PASSAGE
[Start of section]

News Release

Follow-up care can reduce hospital readmission rate, cost

Peer-Reviewed Publication

Case Western Reserve University

Elderly patients at high risk for poor outcomes after hospital discharge who received comprehensive discharge planning and home follow-up implemented by advanced practice nurses were hospitalized less often, less quickly, and at far less Medicare cost.

These were the findings of a study recently published in the Journal of the American Medical Association by Dorothy Brooten, dean of CWRU's Frances Payne Bolton School of Nursing, and Mary Naylor, associate professor of nursing at the University of Pennsylvania. The National Institutes of Health's National Institute for Nursing Research (NINR) funded the four-year study for more than $1.2 million.

"Discharge planning is often not tailored to individual patient needs," Brooten said. "In addition, home follow-up by advanced practice nurses familiar with the patient's past progress has made a significant difference in this study and others where we have applied the same approach."

In 1980, Brooten developed a pioneering transitional care model that has demonstrated significant reductions in health care costs for high-risk, high-cost patients. The model was the basis for the recent NIH study. Advanced practice nurses with master's degrees provide comprehensive discharge plans and home follow-up and are routinely on call for patients. The patients' physicians back the nurses.

When Brooten created the model, hospitals were beginning to discharge patients earlier to help reduce costs, and no one was assessing whether patients were being rehospitalized, how quickly rehospitalization was occurring, and at what cost, she said.

"Some vulnerable groups of patients like the elderly were falling through the cracks with managed care," Brooten said. "The costs of rehospitalization were prohibitive, and the quality of patient care was a concern."

Brooten's transitional care model provided continuity of care for vulnerable groups by matching advanced practice nurses who had specialized skills in working with the vulnerable groups.

"The model was a way to develop a safety net for very vulnerable groups while addressing controls on health care costs," she said. "It was a method to examine the quality of health care as reflected in patient outcomes and costs."

[End of section]

TO DO
- 1) Retype the part of the follow-up care news release that opens with the words containing "Brooten's transitional care" and closes with "the vulnerable groups.".
- 2) Write what comes next in the news release on follow-up care for elderly patients, picking up after its last sentence.

DATASET ENTRIES
[Start of section]

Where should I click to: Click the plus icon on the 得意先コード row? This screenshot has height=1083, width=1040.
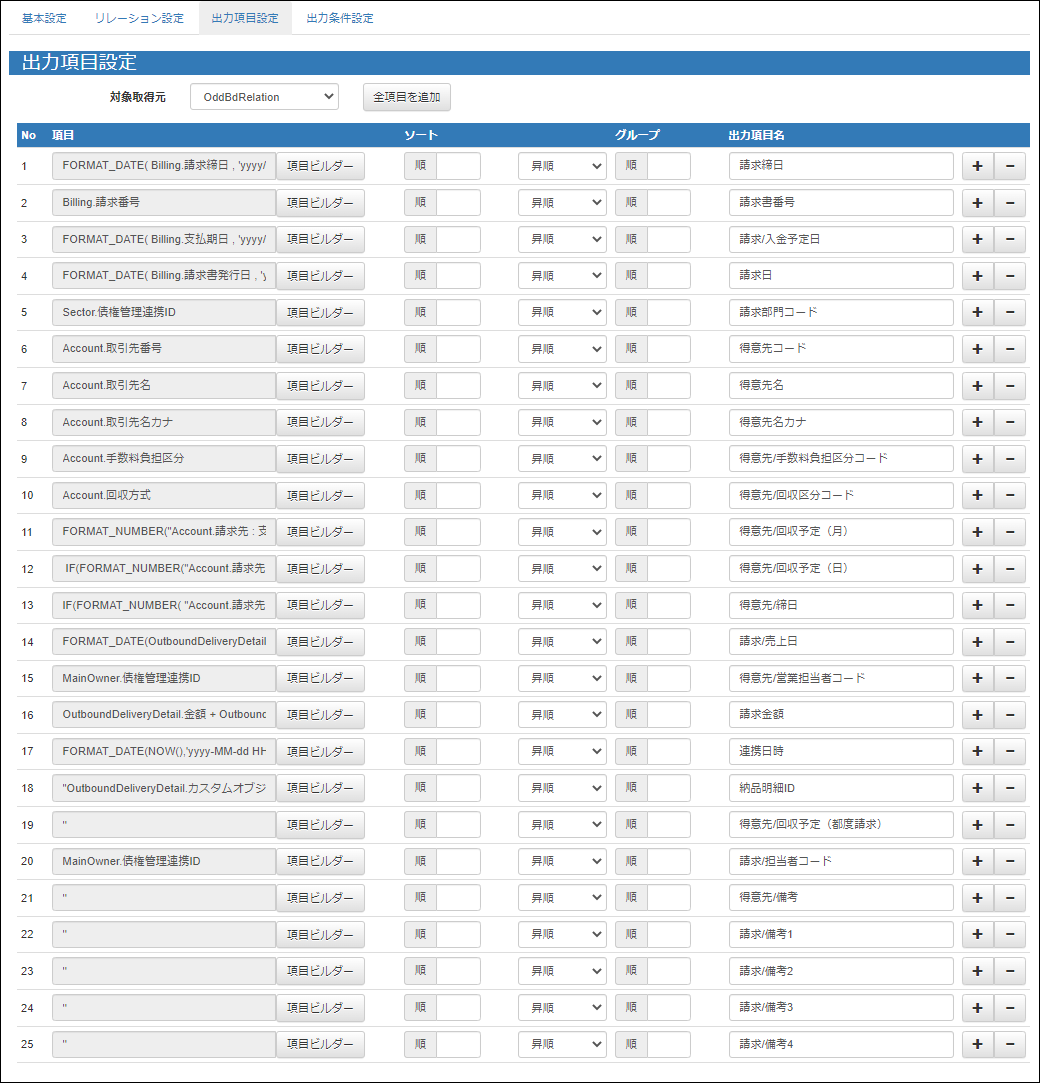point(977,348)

[End of section]
[Start of section]

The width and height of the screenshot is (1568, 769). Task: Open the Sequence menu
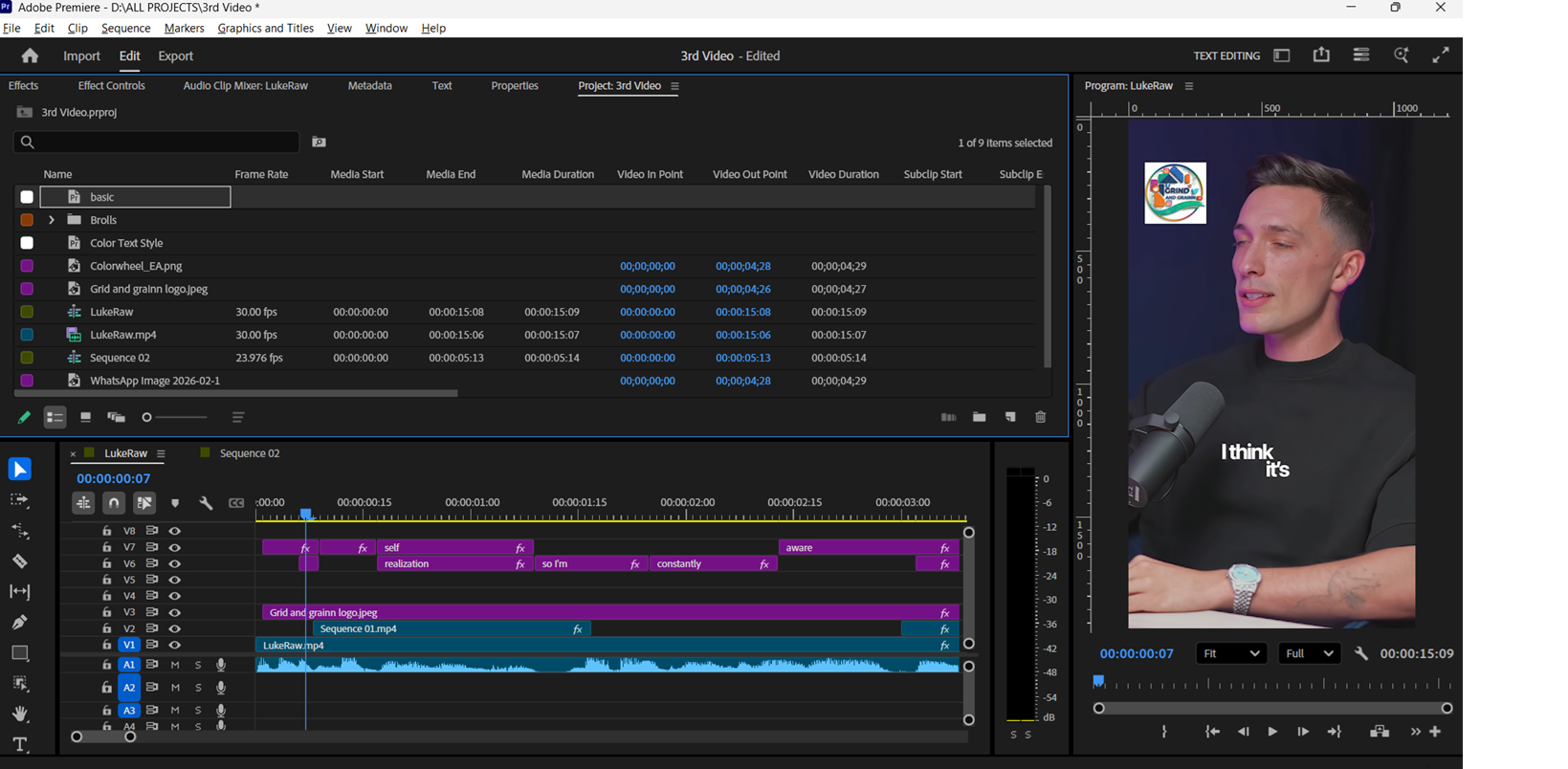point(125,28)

[End of section]
[Start of section]

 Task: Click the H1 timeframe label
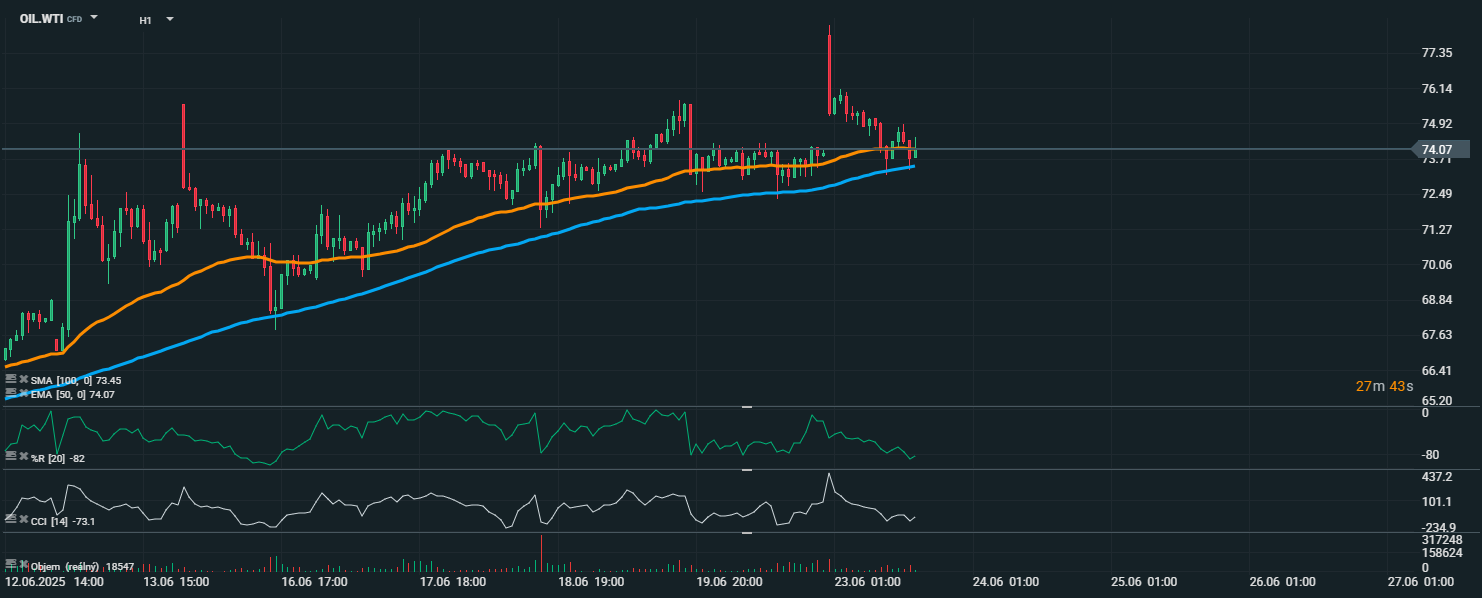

[End of section]

RESULTS OF THE TASKS
- 1)
Brooten's transitional care model provided continuity of care for vulnerable groups by matching advanced practice nurses who had specialized skills in working with the vulnerable groups.

- 2)
The randomized clinical study involved 363 patients age 65 and older from two hospitals in Philadelphia. Of these, 186 were in the control group and received standardized care while 177 received the comprehensive discharge plan and home follow-up by advanced practice nurses.

The participants were at risk for hospital readmission because they had multiple, active, chronic health problems; inadequate support systems; were age 80 or older; had a history of depression; moderate-to-severe functional impairment; multiple hospitalizations six months prior to their participation in the study or a hospitalization 30 days prior their involvement in the study; fair or poor self-rating of their health; or a history of non-adherence to their medical therapy.

Within 48 hours of their hospital admission, the patients were enrolled in the study. An advanced practice nurse visited the patient every 48 hours during the hospitalization and worked with the patient, the physician, the caregiver, and other team members to design a discharge plan specific to the patient.

Upon discharge, the patients in the intervention group or their caregivers received a standardized comprehensive discharge plan. This included a list of medications, limitations to activities and acceptable activities, a plan for increasing the activities of daily living such as dressing and bathing, methods to monitor weight gain and loss, and triggers that might detect excessive fluids. The plan also provided information on the possible effects of medication, what signs to look for, and when to report problems.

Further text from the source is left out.